[Online troubleshooting] Service collective avalanche caused by insufficient database connection pool

The author participated in a product-based project with moderate traffic, and many people are using it every day. This project is very strange. It will definitely be suspended at a certain time period every Saturday night ~

At this time, the recovery method is to restart ~, and optimize the code and other aspects according to the hung log afterwards.

I just participated in the project for about two weeks, because I didn't have the authority of the server, I asked a colleague who had permission to check the log that was hung up at that time, and found that about 80% were database errors, or it was caused by the database hang. Error of call chain failure between microservices

Among them, a log that allows the author to find critical errors is as follows

The last packet successfully received from the server was 34,859 milliseconds ago. The last packet sent successfully to the server was 34,859 milliseconds ago.

This error is very common, and everyone should have seen it. At that time, I checked the configuration of the database connection pool based on this error. The database connection pool uses druid.

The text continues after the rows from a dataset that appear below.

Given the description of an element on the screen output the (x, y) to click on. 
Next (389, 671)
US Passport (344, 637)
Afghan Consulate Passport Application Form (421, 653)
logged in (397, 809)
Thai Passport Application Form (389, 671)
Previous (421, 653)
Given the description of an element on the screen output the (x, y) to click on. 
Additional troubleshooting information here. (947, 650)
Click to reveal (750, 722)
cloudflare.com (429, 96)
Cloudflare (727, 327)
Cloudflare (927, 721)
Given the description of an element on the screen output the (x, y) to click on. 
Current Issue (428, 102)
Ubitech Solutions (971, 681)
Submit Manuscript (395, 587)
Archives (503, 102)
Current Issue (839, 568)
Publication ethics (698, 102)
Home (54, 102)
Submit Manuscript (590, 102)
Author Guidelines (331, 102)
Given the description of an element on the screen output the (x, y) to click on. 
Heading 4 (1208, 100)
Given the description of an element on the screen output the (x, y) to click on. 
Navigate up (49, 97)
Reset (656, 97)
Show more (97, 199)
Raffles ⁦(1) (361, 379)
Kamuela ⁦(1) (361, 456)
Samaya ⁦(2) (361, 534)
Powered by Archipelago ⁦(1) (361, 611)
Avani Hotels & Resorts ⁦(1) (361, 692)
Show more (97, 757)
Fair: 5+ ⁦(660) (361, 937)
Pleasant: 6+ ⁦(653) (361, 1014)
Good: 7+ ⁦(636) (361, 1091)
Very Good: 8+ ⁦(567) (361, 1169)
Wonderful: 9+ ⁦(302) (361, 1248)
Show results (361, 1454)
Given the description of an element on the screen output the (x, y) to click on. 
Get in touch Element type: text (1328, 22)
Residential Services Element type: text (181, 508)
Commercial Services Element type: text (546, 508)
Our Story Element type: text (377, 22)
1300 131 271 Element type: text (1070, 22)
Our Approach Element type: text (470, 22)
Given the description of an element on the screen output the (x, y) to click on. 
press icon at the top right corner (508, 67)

At that time, the online configuration was probably

maxActive: 50
initialSize: 20
maxWait: 60000
minIdle: 10
… 等等

The author found that the configuration of the connection pool should be enough. According to feedback, the mysql on Alibaba Cloud was also very stable, and there was no alarm for all items in the connection pool. At this time, it was very strange, why there is such a failure to obtain a connection. The problem? Saturday night is not the peak business period, and there have been no problems during the peak business period, but it will hang up at that point on Saturday.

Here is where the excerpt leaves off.